What is the Vogelstein model of colorectal cancer development?
Suggest tumorigenesis is a sequence of mutations which together cause cancer (not one).
- Order and identity of acquisition affects speed of cancer formation.
Sequence of events:
1. Normal epithelium
2. Hyperplastic epithelium (due to APC mutation)
3. Adenoma due to DNA hypomethylation (epigenetic changes)
4. Carcinoma formation due to accumulation of mutations (activation of K-ras, loss of TSGs, loss of p53)
5. Invasion/metastasis
What is the modern interpretation of the Vogelstein model? Give an exemplar sequence:
- Epigenetic deregulation (E.g. due to infection)
- Disruption of onco/TSGs
- Transcriptional dysregulation due to mutation (repair cannot keep up with mutation rate)
- Metabolic deregulation
- Inflammation and microenvironment formed (immune suppressing and metabolically greedy with vascular growth)

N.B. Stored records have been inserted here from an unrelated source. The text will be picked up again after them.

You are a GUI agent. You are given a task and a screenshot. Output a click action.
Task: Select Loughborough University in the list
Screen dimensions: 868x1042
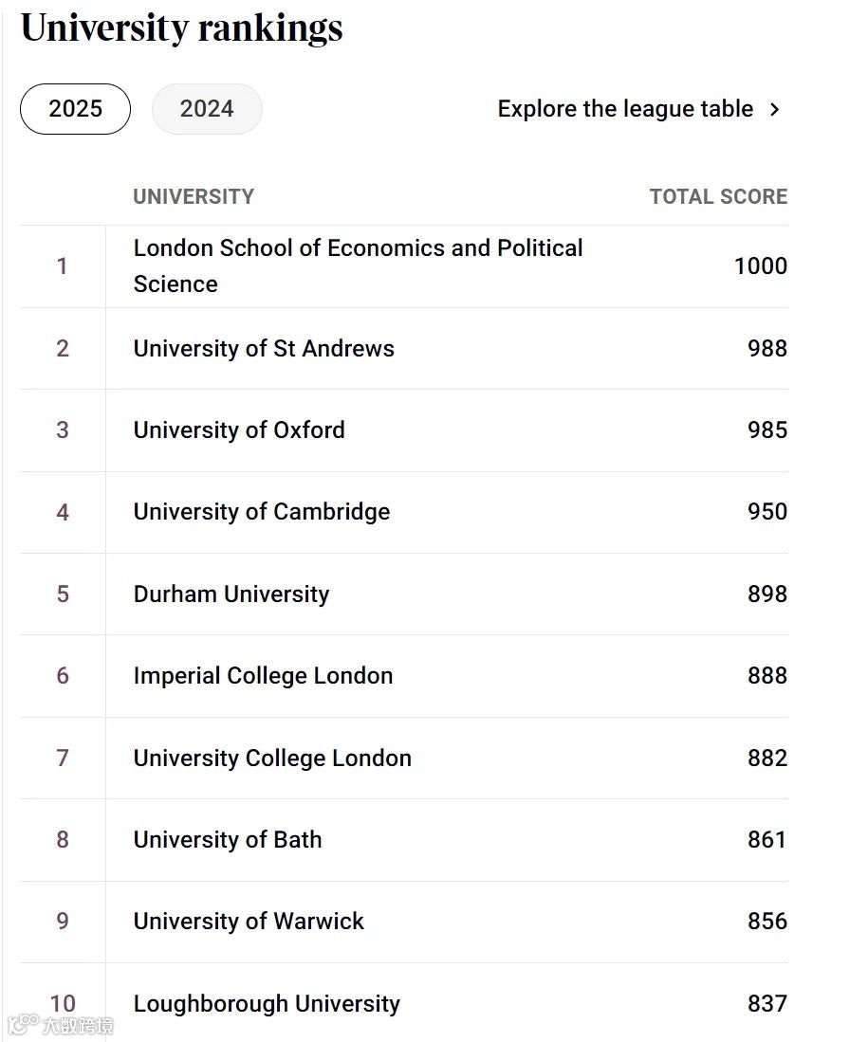pyautogui.click(x=267, y=1003)
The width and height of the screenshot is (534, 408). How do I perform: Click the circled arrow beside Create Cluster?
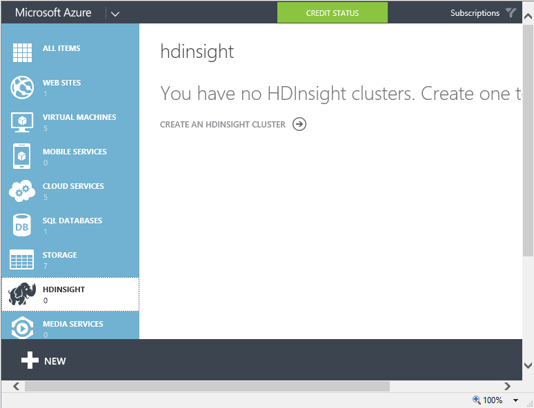click(x=299, y=124)

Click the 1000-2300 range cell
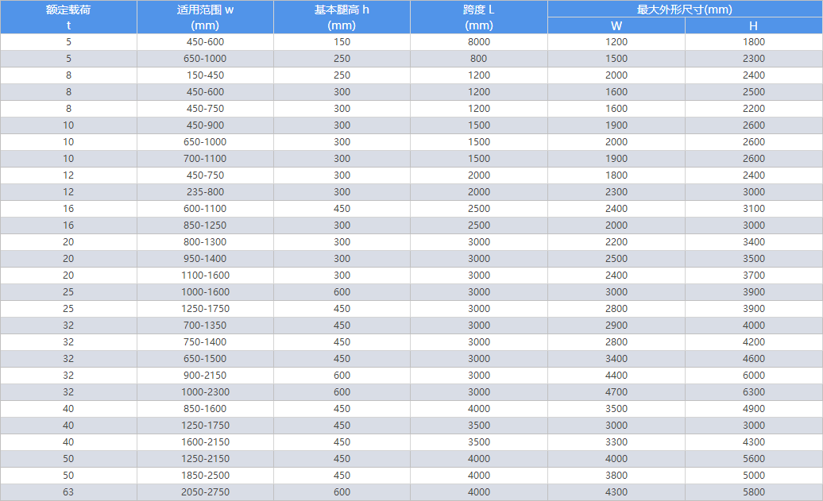pos(205,392)
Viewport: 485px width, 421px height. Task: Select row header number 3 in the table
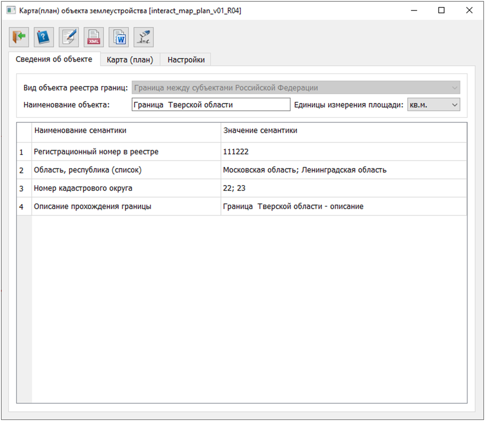click(22, 189)
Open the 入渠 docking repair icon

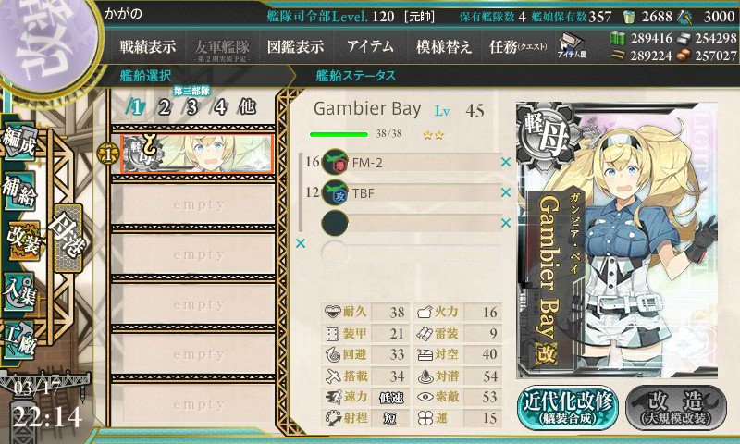point(19,292)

E.g. Removal of proliferation brake (β-catenin) ➡ genetic instability (ras) ➡ immune system evasion mutation (e.g. TGF-β) ➡ removal of apoptosis activator (p53) ➡ carcinoma
Which cancers are hereditary/show a strong predisposition trend?
Hereditary Colon cancer:
- Adenomatous polyposis coli (APC): APC mutation affecting growth control = 80% of sporadic colorectal cancer
- Lynch syndrome: MLH1 mutation causing genetic instability in MMR gene (non polyposis colon cancer)
Hereditary predisposition to breast cancer:
- E.g. BRCA1/2 gene mutations causing problems in HR strand repair pathway (50-80% risk of breast cancer (compared to 15%)
- Even patients with restored BRCA2 the cancer is still lethal to patient (not purely due to mutation, but also due to genetic instability)
Retinoblastoma – RB1 mutation affecting growth control by allowing free entry to S phase causing rare childhood tumour.
Describe the Wnt signalling pathway:
- Wnt binding (to frizzled receptor) inhibits degradation of β-catenin
- β-cahenin (with TCF4) becomes active transcription factor
- Promotes proliferation through cell cycle entry (cyclin D, VEGF production)
Mutations (E.g. in wnt receptors) can lead to inappropriate inhibition of degradation
Describe the GF tyrosine kinase signalling pathway. How can mutations cause immortality?
Epidermal GF binding (to EGF receptor):
- RAS activation = promotes proliferation
- PIP2 to 3 conversion = PIP3 inhibits apoptosis
PIP3 normally broken down by PTEN
- Mutations in PTEN cause cancer
- Mutations can occur in all steps of the pathway
Describe the TGF-β signalling pathway:
- TGF-β binds TGF-β receptor
- Activation of SMADs (as TFs)
- Inhibition of proliferation (tumour suppressor)
Mutations cause release of proliferation inhibition and correlated with metastasis ability.